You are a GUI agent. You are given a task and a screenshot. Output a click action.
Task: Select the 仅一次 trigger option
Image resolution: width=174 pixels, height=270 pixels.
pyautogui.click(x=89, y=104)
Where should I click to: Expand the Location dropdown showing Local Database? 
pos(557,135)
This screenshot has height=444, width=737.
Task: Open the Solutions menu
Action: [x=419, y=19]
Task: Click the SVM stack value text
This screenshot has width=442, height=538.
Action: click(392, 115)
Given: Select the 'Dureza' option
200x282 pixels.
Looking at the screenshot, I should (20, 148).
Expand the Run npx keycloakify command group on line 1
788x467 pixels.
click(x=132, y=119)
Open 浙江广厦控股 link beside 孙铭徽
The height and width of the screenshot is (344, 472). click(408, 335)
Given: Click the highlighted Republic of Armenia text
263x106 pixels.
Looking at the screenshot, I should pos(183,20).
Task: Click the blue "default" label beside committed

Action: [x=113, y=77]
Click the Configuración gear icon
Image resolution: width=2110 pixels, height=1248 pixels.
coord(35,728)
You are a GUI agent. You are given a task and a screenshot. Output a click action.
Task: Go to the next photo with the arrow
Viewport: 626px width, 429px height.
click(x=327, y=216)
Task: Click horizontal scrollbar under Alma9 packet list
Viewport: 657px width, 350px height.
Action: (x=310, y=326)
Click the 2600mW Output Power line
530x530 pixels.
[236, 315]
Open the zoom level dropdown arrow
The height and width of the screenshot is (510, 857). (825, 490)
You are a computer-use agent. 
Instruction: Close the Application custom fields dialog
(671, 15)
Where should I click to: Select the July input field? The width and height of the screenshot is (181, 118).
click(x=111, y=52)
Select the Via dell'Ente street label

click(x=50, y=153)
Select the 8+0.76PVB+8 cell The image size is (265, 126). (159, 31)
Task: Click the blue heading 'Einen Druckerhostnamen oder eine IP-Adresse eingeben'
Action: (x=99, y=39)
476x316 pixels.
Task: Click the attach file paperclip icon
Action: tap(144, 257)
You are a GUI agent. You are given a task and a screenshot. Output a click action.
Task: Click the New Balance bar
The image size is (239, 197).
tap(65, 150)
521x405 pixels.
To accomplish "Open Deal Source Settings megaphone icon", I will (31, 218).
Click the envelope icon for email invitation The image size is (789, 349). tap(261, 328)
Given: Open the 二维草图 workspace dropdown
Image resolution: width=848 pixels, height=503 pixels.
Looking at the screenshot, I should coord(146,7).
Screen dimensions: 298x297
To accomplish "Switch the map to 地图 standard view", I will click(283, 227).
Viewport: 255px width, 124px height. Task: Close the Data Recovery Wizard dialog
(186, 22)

:: TASK PROMPT ::
Reproduce the records exactly, keeping every line.

:: OUTPUT FOR THIS EXERCISE ::
You are a GUI agent. You are given a task and a screenshot. Output a click action.
Task: Select the 仅一次 trigger option
Image resolution: width=174 pixels, height=270 pixels.
pyautogui.click(x=89, y=104)
Where should I click to: Expand the Location dropdown showing Local Database? 
pos(557,135)
This screenshot has height=444, width=737.
Task: Open the Solutions menu
Action: [x=419, y=19]
Task: Click the SVM stack value text
This screenshot has width=442, height=538.
Action: click(392, 115)
Given: Select the 'Dureza' option
200x282 pixels.
Looking at the screenshot, I should (20, 148).
Expand the Run npx keycloakify command group on line 1
788x467 pixels.
click(x=132, y=119)
Open 浙江广厦控股 link beside 孙铭徽
The height and width of the screenshot is (344, 472). click(408, 335)
Given: Click the highlighted Republic of Armenia text
263x106 pixels.
Looking at the screenshot, I should pos(183,20).
Task: Click the blue "default" label beside committed

Action: [x=113, y=77]
Click the Configuración gear icon
Image resolution: width=2110 pixels, height=1248 pixels.
coord(35,728)
You are a GUI agent. You are given a task and a screenshot. Output a click action.
Task: Go to the next photo with the arrow
Viewport: 626px width, 429px height.
click(x=327, y=216)
Task: Click horizontal scrollbar under Alma9 packet list
Viewport: 657px width, 350px height.
Action: (x=310, y=326)
Click the 2600mW Output Power line
530x530 pixels.
[236, 315]
Open the zoom level dropdown arrow
The height and width of the screenshot is (510, 857). (825, 490)
You are a computer-use agent. 
Instruction: Close the Application custom fields dialog
(671, 15)
Where should I click to: Select the July input field? The width and height of the screenshot is (181, 118).
click(x=111, y=52)
Select the Via dell'Ente street label

click(x=50, y=153)
Select the 8+0.76PVB+8 cell The image size is (265, 126). (159, 31)
Task: Click the blue heading 'Einen Druckerhostnamen oder eine IP-Adresse eingeben'
Action: (x=99, y=39)
476x316 pixels.
Task: Click the attach file paperclip icon
Action: tap(144, 257)
You are a GUI agent. You are given a task and a screenshot. Output a click action.
Task: Click the New Balance bar
The image size is (239, 197).
tap(65, 150)
521x405 pixels.
To accomplish "Open Deal Source Settings megaphone icon", I will (31, 218).
Click the envelope icon for email invitation The image size is (789, 349). tap(261, 328)
Given: Open the 二维草图 workspace dropdown
Image resolution: width=848 pixels, height=503 pixels.
Looking at the screenshot, I should coord(146,7).
Screen dimensions: 298x297
To accomplish "Switch the map to 地图 standard view", I will click(283, 227).
Viewport: 255px width, 124px height. Task: Close the Data Recovery Wizard dialog
(186, 22)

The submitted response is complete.